Abstract:
In this thesis some restricted models of arithmetic computation are explored. The
main results obtained are summarized below:
1. Depth reduction and lower bound questions for set-multilinear computational models are studied. It turns out that set-multilinear arithmetic circuits can be efficiently depth reduced. Furthermore, lower bounds are shown for set-multilinear algebraic branching programs of restricted type-width computing an explicit p-family. This yields lower bounds for sums of read-once oblivious branching programs (ROABPs).
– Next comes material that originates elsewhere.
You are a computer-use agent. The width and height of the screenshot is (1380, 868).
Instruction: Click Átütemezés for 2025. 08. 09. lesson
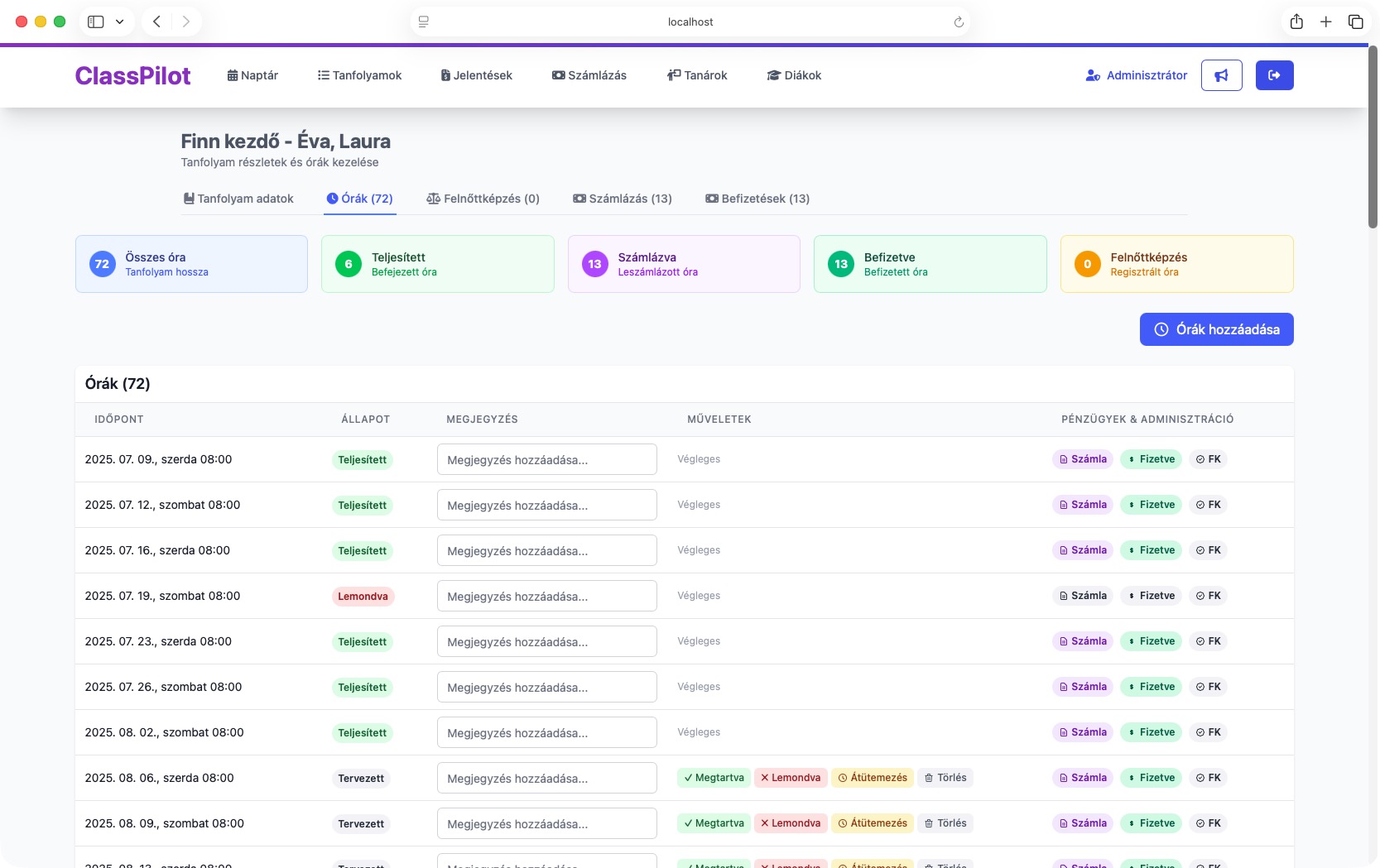pyautogui.click(x=873, y=823)
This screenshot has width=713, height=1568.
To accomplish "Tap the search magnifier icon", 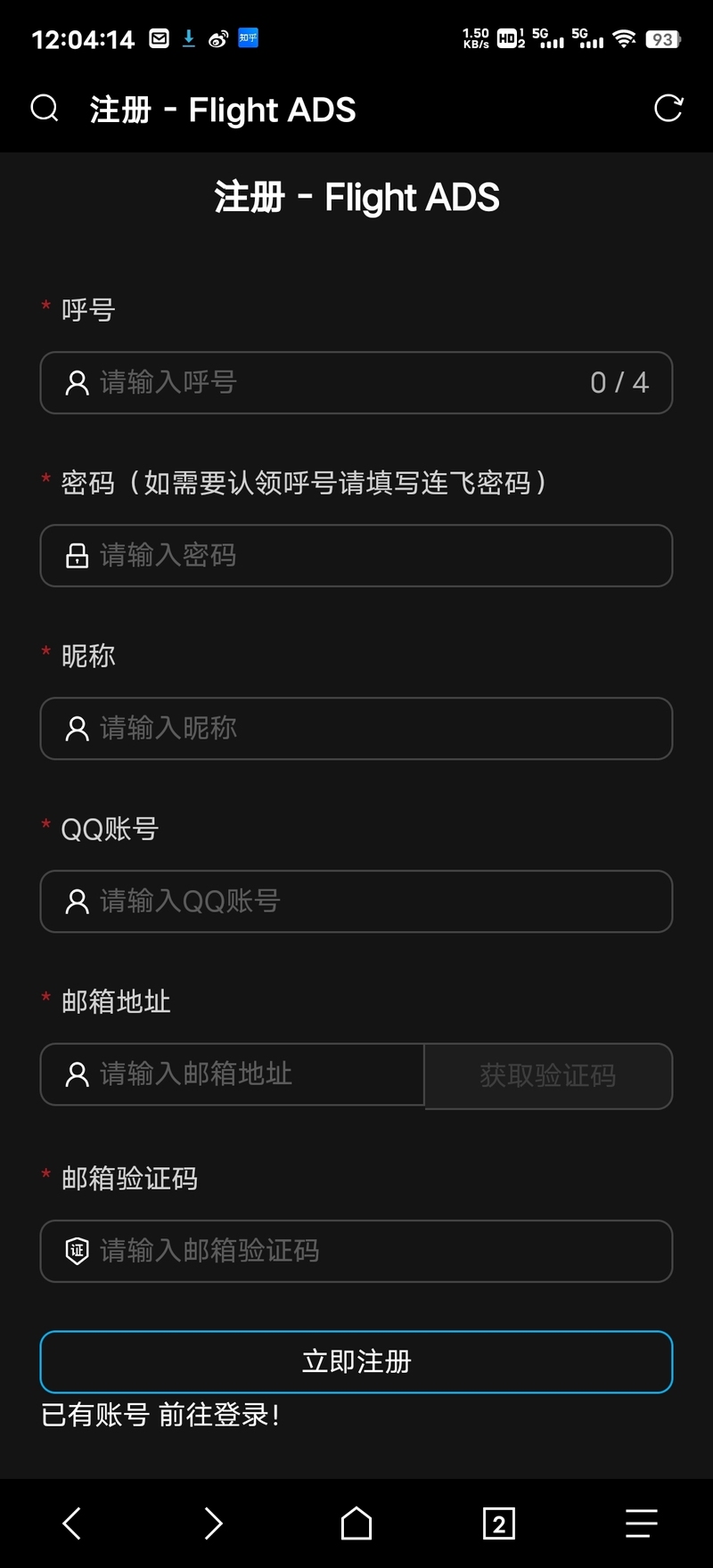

2. The structure of the noncommutative Valiant classes, called VP nc and VNP nc, is explored. The results obtained include finding natural complete problems for the class VPnc based on the well-known Chomsky-Schutzenberger theorem in formal language theory. Assuming (VP nc) Not equal to (VNP nc), a family in VNP nc is obtained that is neither in VP nc nor VNP nc-complete.
3. Multiplicative circuits and linear circuits over noncommutative domains are considered. Lower bounds on the size of multiplicative circuits computing a multi-
output function over various noncommutative domains are obtained. An explicit
matrix A is constructed, with entries from the noncommutative ring F(x1 , x2),
such that there is no linear circuit computing Ay of size O(n) and depth
O(logn).
This is shown by suitably generalizing the matrix rigidity method of Valiant.